### RECORDS ###

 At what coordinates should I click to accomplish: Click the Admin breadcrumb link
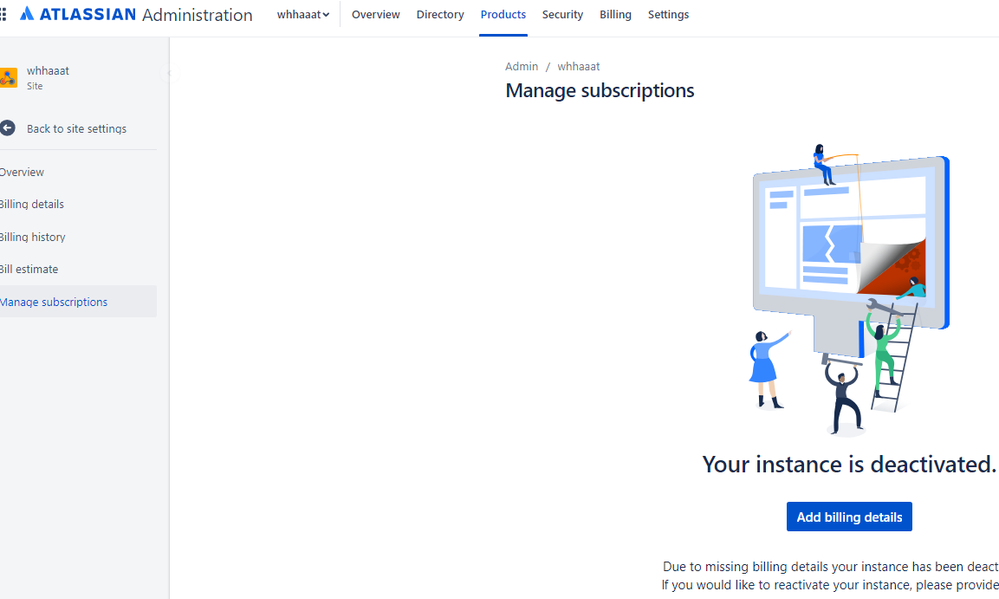click(x=521, y=66)
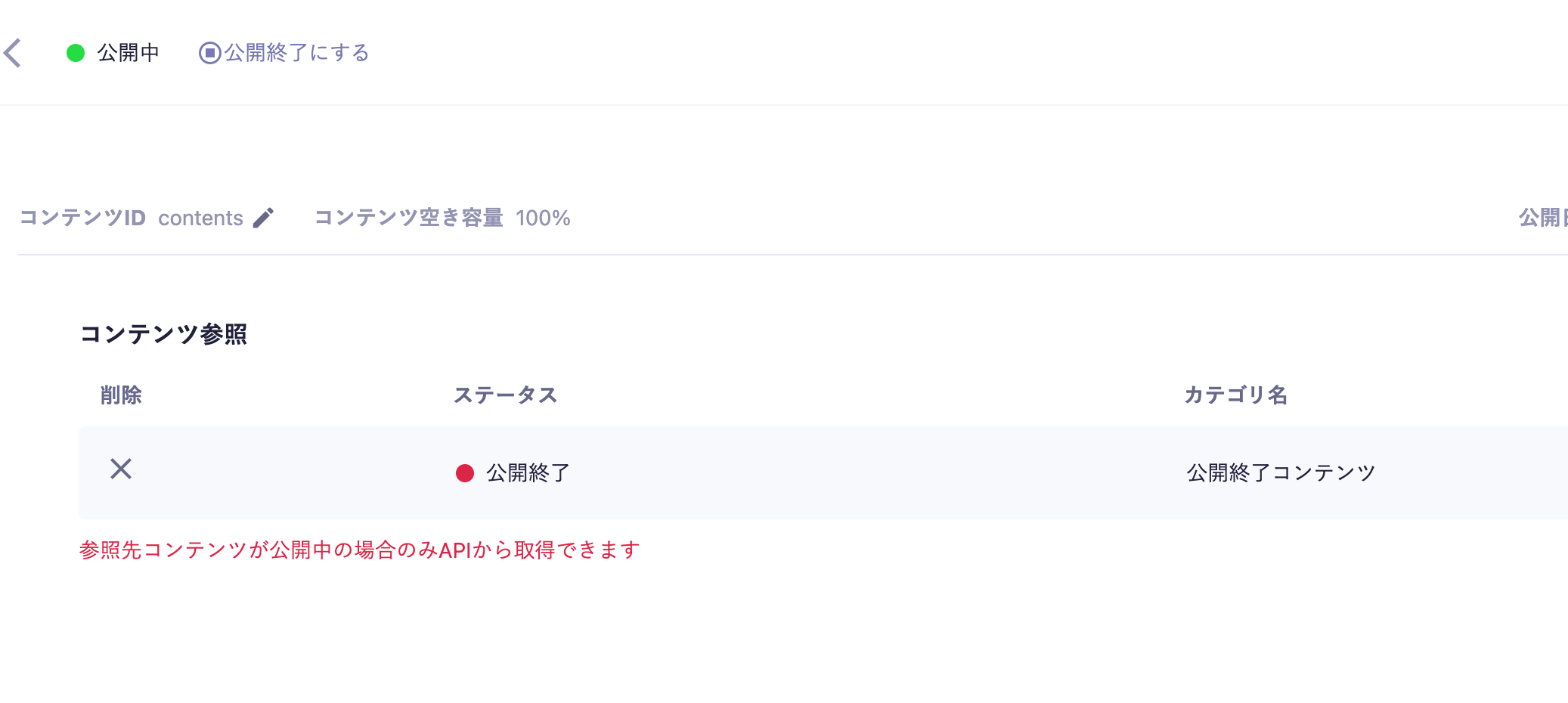This screenshot has height=703, width=1568.
Task: Click the red API warning message
Action: 360,550
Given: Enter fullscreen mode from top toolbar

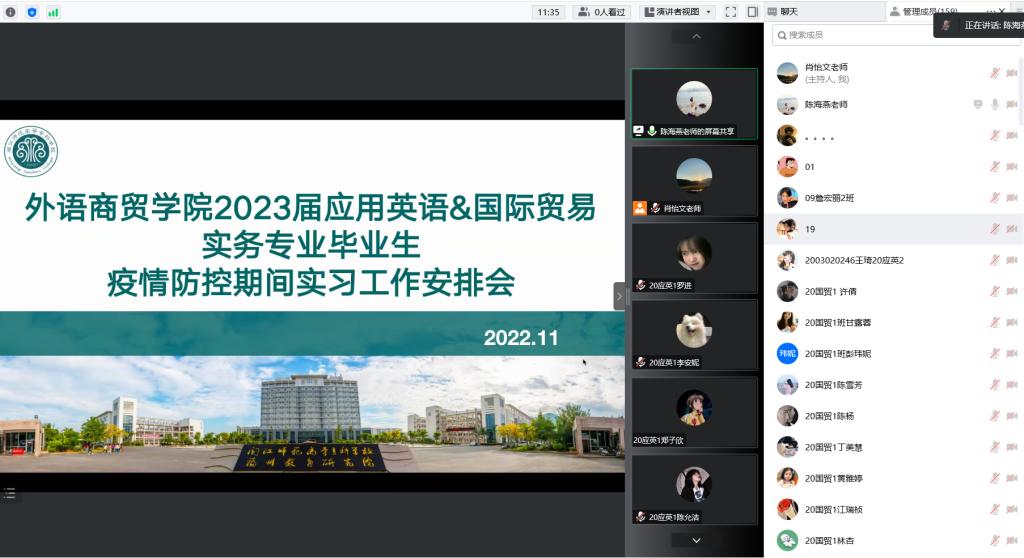Looking at the screenshot, I should click(730, 12).
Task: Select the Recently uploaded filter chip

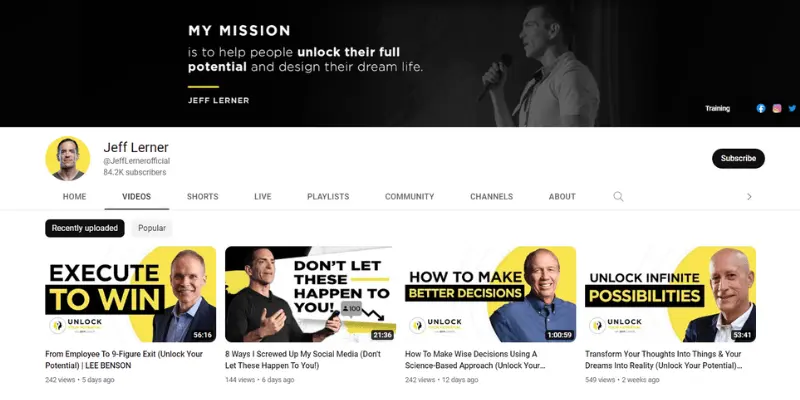Action: pyautogui.click(x=85, y=228)
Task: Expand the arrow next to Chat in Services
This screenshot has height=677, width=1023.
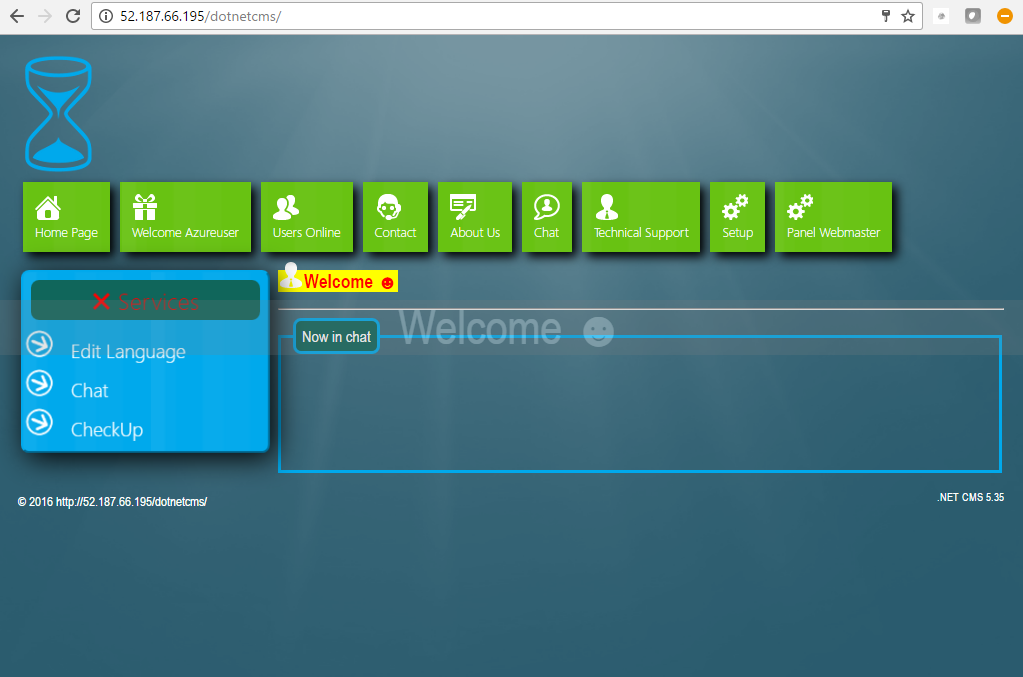Action: click(39, 383)

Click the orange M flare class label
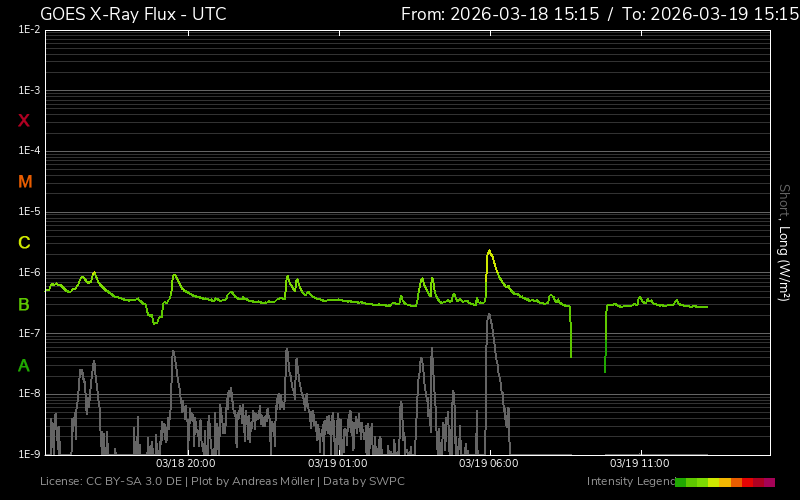[25, 182]
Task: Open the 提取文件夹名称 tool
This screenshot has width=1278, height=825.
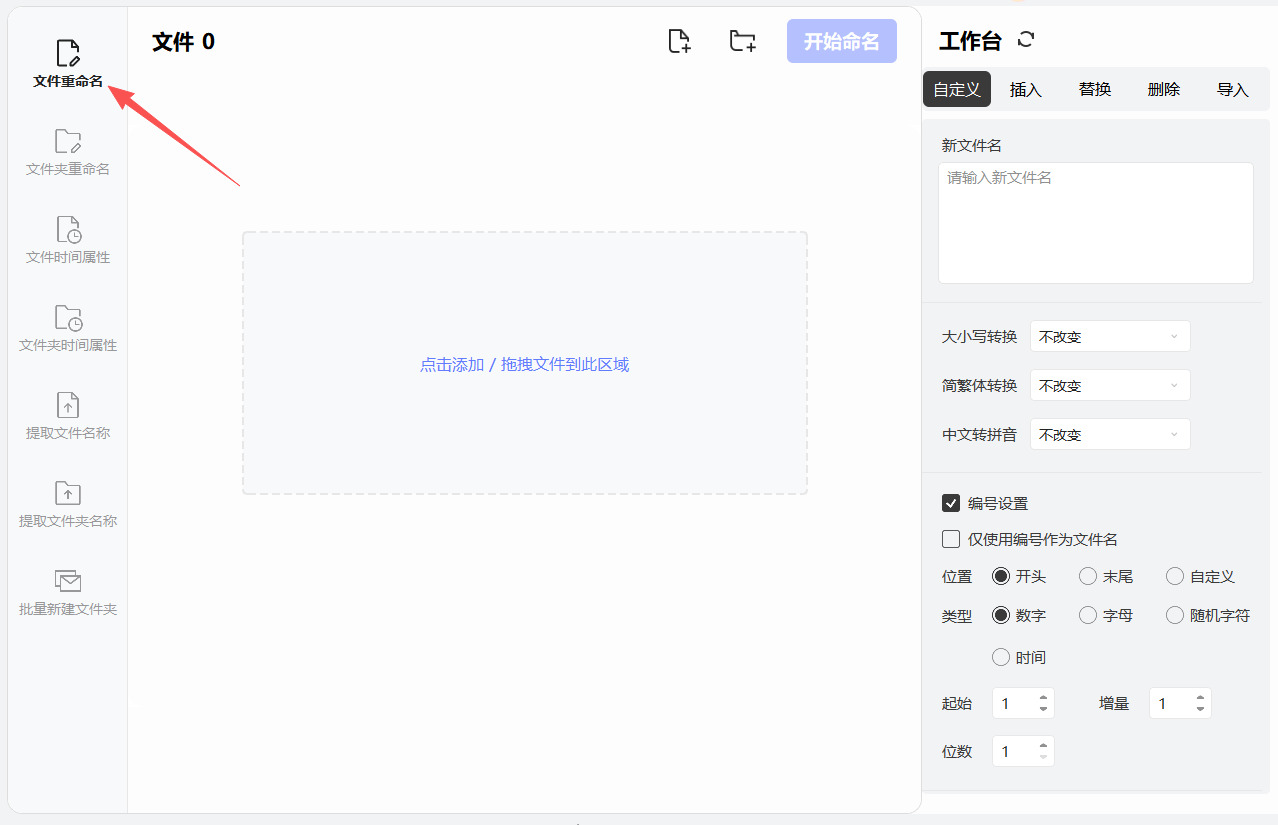Action: point(68,494)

###

**TASK:**
Exclude every picture, then return precisely the lines that run from the line containing "This screenshot has height=677, width=1023." through the end of the entries above.

**WRITTEN ANSWER:**
This screenshot has height=677, width=1023.
Action: click(39, 383)

Click the orange M flare class label
[25, 182]
Task: Open the 提取文件夹名称 tool
This screenshot has width=1278, height=825.
Action: point(68,494)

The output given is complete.